● PROBLEM TO WORK ON:
Once the line containing "Task: Reply to veer_s_ingh's comment" has been copied, stop; copy every line before it exactly, beginning with the first line of the material below.

● AVAILABLE RECORDS:
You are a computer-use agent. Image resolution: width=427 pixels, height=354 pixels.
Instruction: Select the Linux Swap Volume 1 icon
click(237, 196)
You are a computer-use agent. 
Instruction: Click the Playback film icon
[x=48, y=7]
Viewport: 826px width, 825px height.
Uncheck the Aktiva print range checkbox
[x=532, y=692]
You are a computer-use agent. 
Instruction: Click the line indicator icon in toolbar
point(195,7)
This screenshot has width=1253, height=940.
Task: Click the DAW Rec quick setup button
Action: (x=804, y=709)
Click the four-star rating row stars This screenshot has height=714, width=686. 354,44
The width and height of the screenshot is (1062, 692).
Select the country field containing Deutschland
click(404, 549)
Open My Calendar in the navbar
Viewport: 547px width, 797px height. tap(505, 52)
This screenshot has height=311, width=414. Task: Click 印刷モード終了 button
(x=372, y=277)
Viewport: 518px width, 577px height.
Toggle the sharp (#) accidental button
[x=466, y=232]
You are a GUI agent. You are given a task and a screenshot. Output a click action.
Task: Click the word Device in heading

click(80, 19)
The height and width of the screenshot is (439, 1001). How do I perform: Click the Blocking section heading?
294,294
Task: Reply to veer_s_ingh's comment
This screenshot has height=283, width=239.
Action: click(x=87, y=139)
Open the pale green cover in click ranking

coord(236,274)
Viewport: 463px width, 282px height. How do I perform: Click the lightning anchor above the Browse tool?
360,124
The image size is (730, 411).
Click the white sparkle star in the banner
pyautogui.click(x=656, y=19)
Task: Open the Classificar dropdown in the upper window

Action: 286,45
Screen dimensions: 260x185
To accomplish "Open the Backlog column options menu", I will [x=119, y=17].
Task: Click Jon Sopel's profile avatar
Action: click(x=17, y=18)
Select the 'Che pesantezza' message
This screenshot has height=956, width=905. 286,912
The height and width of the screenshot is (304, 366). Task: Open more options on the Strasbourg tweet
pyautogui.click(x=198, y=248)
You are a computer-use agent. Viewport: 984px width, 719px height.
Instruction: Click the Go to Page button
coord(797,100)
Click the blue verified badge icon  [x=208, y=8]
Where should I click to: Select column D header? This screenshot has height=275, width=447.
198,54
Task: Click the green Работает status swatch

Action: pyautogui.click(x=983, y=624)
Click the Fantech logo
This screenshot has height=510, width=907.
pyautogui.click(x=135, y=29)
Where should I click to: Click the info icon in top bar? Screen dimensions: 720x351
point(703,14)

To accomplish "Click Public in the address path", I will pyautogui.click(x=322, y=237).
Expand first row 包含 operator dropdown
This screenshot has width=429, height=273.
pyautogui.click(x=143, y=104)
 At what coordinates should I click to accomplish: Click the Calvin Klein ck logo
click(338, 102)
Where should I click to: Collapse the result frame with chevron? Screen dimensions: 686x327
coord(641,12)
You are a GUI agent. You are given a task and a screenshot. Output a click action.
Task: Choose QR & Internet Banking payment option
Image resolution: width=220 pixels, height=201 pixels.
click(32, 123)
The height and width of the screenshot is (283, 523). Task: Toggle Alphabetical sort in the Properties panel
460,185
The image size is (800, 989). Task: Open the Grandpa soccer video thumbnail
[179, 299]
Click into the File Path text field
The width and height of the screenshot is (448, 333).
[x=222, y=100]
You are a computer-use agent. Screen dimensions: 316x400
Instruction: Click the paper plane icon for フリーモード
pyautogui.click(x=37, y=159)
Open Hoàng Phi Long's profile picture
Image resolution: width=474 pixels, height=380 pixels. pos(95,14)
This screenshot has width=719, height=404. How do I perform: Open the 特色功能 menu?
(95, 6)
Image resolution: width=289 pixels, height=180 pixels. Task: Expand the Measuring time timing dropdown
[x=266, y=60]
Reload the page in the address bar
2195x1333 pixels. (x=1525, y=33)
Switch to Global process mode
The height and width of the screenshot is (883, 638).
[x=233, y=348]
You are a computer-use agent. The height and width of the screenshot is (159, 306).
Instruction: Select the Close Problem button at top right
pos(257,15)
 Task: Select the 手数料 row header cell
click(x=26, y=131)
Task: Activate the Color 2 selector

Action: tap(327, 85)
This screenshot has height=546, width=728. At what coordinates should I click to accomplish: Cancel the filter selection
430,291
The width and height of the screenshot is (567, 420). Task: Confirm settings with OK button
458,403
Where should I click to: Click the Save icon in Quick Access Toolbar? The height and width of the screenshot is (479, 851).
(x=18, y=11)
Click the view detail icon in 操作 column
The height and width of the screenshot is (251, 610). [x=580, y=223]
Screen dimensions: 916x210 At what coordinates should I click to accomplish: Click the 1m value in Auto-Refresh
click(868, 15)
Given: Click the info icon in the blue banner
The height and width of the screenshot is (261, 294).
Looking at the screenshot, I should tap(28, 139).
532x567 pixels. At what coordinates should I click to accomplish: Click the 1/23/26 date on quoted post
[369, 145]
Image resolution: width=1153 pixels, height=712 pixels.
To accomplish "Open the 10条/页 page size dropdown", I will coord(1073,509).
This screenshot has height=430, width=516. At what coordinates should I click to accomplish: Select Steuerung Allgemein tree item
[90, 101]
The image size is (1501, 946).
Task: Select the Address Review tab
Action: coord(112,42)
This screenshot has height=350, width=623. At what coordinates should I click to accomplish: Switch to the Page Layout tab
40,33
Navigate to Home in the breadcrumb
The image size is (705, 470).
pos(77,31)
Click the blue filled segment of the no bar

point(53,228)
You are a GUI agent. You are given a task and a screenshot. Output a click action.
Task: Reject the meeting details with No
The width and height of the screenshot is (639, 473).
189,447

● RESPONSE BOX:
You are a computer-use agent. Image resolution: width=427 pixels, height=354 pixels.
Instruction: Select the Linux Swap Volume 1 icon
click(237, 196)
You are a computer-use agent. 
Instruction: Click the Playback film icon
[x=48, y=7]
Viewport: 826px width, 825px height.
Uncheck the Aktiva print range checkbox
[x=532, y=692]
You are a computer-use agent. 
Instruction: Click the line indicator icon in toolbar
point(195,7)
This screenshot has width=1253, height=940.
Task: Click the DAW Rec quick setup button
Action: (x=804, y=709)
Click the four-star rating row stars This screenshot has height=714, width=686. 354,44
The width and height of the screenshot is (1062, 692).
Select the country field containing Deutschland
click(404, 549)
Open My Calendar in the navbar
Viewport: 547px width, 797px height. tap(505, 52)
This screenshot has height=311, width=414. Task: Click 印刷モード終了 button
(x=372, y=277)
Viewport: 518px width, 577px height.
Toggle the sharp (#) accidental button
[x=466, y=232]
You are a GUI agent. You are given a task and a screenshot. Output a click action.
Task: Click the word Device in heading

click(80, 19)
The height and width of the screenshot is (439, 1001). How do I perform: Click the Blocking section heading?
294,294
Task: Reply to veer_s_ingh's comment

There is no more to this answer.